The Ministry for Housing, Communities and Local Government has been told to make more use of performance data for the billions of pounds' worth of funding being channelled into Local Enterprise Partnerships to better understand what growth-boosting spending works best.
The Public Accounts Committee report has said MHCLG's decision not to formally evaluate the impact of Local Growth Fund cash given to England’s 38 LEPs means the department's claim that every pound of investment could generate £4.81 of benefits is an “unsubstantiated estimate”.
In a report published today, the committee said that despite receiving quarterly performance updates from LEPs – partnerships between local authorities and businesses – the department had not used the information to assess the impact of the £9.1bn they received from growth deals and £3bn from other sources.

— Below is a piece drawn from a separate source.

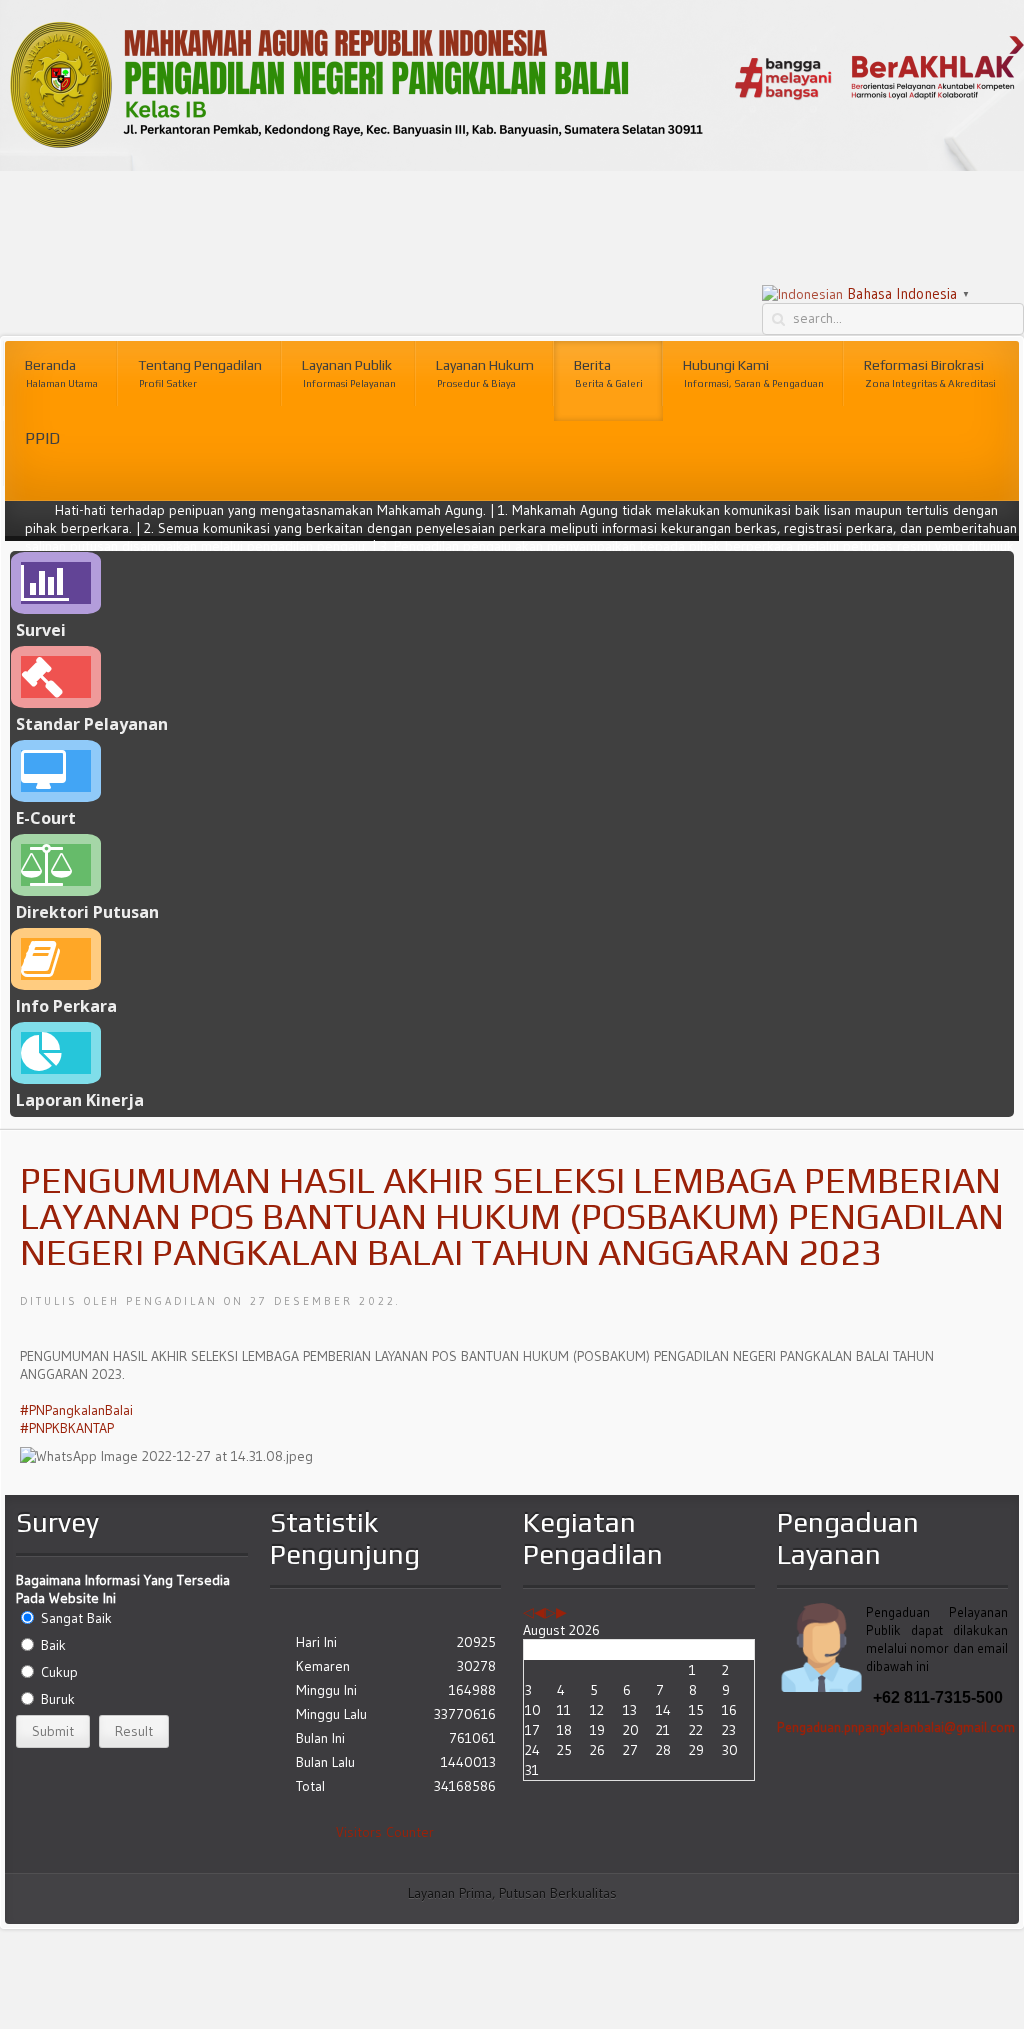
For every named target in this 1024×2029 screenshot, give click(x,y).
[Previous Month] (539, 1612)
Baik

LEPs were introduced by the coalition government as a looser, more locally-driven replacement for the nine regional development agencies that were abolished in 2010. But the PAC said it remained concerned that LEP boards were “not yet representative” of their local areas and business communities, and that their accountability arrangements were “not strong enough” for the significant sums of money they managed.
MPs also raised concerns about the implications of a £1.1bn underspend that the bodies had racked up between 2015-16 and 2017-18, which they suggested was evidence that capital projects were not coming forward quickly enough.
PAC said MHCLG had been unable to provide examples of the type of private-sector match funding and investment generated through LEPs’ activities or their management of local growth funds.
Committee chair Meg Hillier said MHCLG needed to use the data it already received to get a better picture of what was working most effectively to boost growth. She added that the information should also inform the design of the UK Shared Prosperity Fund, which is planned to replace EU structural funds after Brexit.
“Local Enterprise Partnerships have been given £12bn of taxpayers’ money to support local economic growth,” she said. “But LEPs have underspent their funding allocation by over £1bn in the past three years, raising questions about their capacity to deliver complex projects.
“The committee has previously raised concerns about the transparency and governance of LEPs and more action is needed to ensure they are held properly accountable for spending.
“LEPs are supposed to be an engine room of local economic growth but they have been dogged by a lack of local accountability and there is little evidence that they have levered in the promised private sector funds.”
In addition to calling for MHCLG to up its game on performance data, the PAC said the department should set out how it will boost local scrutiny of LEPs; help LEPs meet the April 2020 deadline for removing geographic overlaps; and aid the development of more robust local growth strategies.
An MHCLG spokesperson said LEPs played a vital role in supporting the government’s ambition to rebalance the economy so that it “works for everyone”.
“The Public Accounts Committee’s report recognises that improvements have been made by the department to ensure robust governance and financial transparency arrangements are in place,” they said.
“We continue to work with LEPs across England to further improve these standards and ensure value for money in local growth spending.”